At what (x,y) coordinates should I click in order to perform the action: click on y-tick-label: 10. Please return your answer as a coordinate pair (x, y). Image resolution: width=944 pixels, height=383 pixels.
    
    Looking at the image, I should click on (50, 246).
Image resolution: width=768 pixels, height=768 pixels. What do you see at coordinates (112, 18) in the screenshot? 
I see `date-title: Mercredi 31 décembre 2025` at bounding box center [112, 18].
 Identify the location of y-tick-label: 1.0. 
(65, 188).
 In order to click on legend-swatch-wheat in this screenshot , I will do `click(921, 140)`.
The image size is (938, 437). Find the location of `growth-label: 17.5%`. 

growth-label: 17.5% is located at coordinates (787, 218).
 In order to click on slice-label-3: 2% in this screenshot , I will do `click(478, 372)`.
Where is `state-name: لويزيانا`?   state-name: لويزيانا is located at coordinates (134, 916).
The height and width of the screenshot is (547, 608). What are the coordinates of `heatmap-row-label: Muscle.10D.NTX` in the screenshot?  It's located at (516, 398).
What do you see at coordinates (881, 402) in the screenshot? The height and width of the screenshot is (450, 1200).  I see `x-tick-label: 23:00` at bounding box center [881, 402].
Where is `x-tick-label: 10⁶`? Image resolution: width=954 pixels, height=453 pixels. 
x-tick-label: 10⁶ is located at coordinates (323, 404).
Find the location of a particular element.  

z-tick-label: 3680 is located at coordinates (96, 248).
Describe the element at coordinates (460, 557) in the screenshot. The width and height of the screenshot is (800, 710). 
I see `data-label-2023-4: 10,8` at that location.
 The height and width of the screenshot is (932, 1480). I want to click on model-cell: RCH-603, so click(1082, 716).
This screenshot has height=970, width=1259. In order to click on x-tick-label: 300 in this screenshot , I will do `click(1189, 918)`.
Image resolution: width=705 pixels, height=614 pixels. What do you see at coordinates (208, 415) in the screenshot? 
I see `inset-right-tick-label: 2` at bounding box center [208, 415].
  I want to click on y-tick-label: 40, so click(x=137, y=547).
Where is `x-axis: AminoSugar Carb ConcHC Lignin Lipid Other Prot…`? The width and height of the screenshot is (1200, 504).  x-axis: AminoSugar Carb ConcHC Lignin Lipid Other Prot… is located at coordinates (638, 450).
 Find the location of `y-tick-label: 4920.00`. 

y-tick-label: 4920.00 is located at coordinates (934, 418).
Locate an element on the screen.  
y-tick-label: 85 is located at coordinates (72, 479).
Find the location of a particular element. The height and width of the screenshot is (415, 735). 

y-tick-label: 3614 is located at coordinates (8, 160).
|---|
What is required. Present all of the rows above as a numbered list, omitting any blank lines.

Your solution.
1. At what (x,y) coordinates should I click in order to perform the action: click on y-tick-label: 10. Please return your answer as a coordinate pair (x, y). Image resolution: width=944 pixels, height=383 pixels.
2.     Looking at the image, I should click on (50, 246).
3. Image resolution: width=768 pixels, height=768 pixels. What do you see at coordinates (112, 18) in the screenshot? 
4. I see `date-title: Mercredi 31 décembre 2025` at bounding box center [112, 18].
5.  Identify the location of y-tick-label: 1.0. 
6. (65, 188).
7.  In order to click on legend-swatch-wheat in this screenshot , I will do `click(921, 140)`.
8. The image size is (938, 437). Find the location of `growth-label: 17.5%`. 
9. growth-label: 17.5% is located at coordinates (787, 218).
10.  In order to click on slice-label-3: 2% in this screenshot , I will do `click(478, 372)`.
11. Where is `state-name: لويزيانا`?   state-name: لويزيانا is located at coordinates (134, 916).
12. The height and width of the screenshot is (547, 608). What are the coordinates of `heatmap-row-label: Muscle.10D.NTX` in the screenshot?  It's located at (516, 398).
13. What do you see at coordinates (881, 402) in the screenshot? The height and width of the screenshot is (450, 1200).  I see `x-tick-label: 23:00` at bounding box center [881, 402].
14. Where is `x-tick-label: 10⁶`? Image resolution: width=954 pixels, height=453 pixels. 
15. x-tick-label: 10⁶ is located at coordinates (323, 404).
16. Find the location of a particular element.  
17. z-tick-label: 3680 is located at coordinates (96, 248).
18. Describe the element at coordinates (460, 557) in the screenshot. The width and height of the screenshot is (800, 710). 
19. I see `data-label-2023-4: 10,8` at that location.
20.  The height and width of the screenshot is (932, 1480). I want to click on model-cell: RCH-603, so click(1082, 716).
21. This screenshot has height=970, width=1259. In order to click on x-tick-label: 300 in this screenshot , I will do `click(1189, 918)`.
22. Image resolution: width=705 pixels, height=614 pixels. What do you see at coordinates (208, 415) in the screenshot? 
23. I see `inset-right-tick-label: 2` at bounding box center [208, 415].
24.   I want to click on y-tick-label: 40, so click(x=137, y=547).
25. Where is `x-axis: AminoSugar Carb ConcHC Lignin Lipid Other Prot…`? The width and height of the screenshot is (1200, 504).  x-axis: AminoSugar Carb ConcHC Lignin Lipid Other Prot… is located at coordinates (638, 450).
26.  Find the location of `y-tick-label: 4920.00`. 
27. y-tick-label: 4920.00 is located at coordinates (934, 418).
28. Locate an element on the screen.  
29. y-tick-label: 85 is located at coordinates (72, 479).
30. Find the location of a particular element. The height and width of the screenshot is (415, 735). 
31. y-tick-label: 3614 is located at coordinates (8, 160).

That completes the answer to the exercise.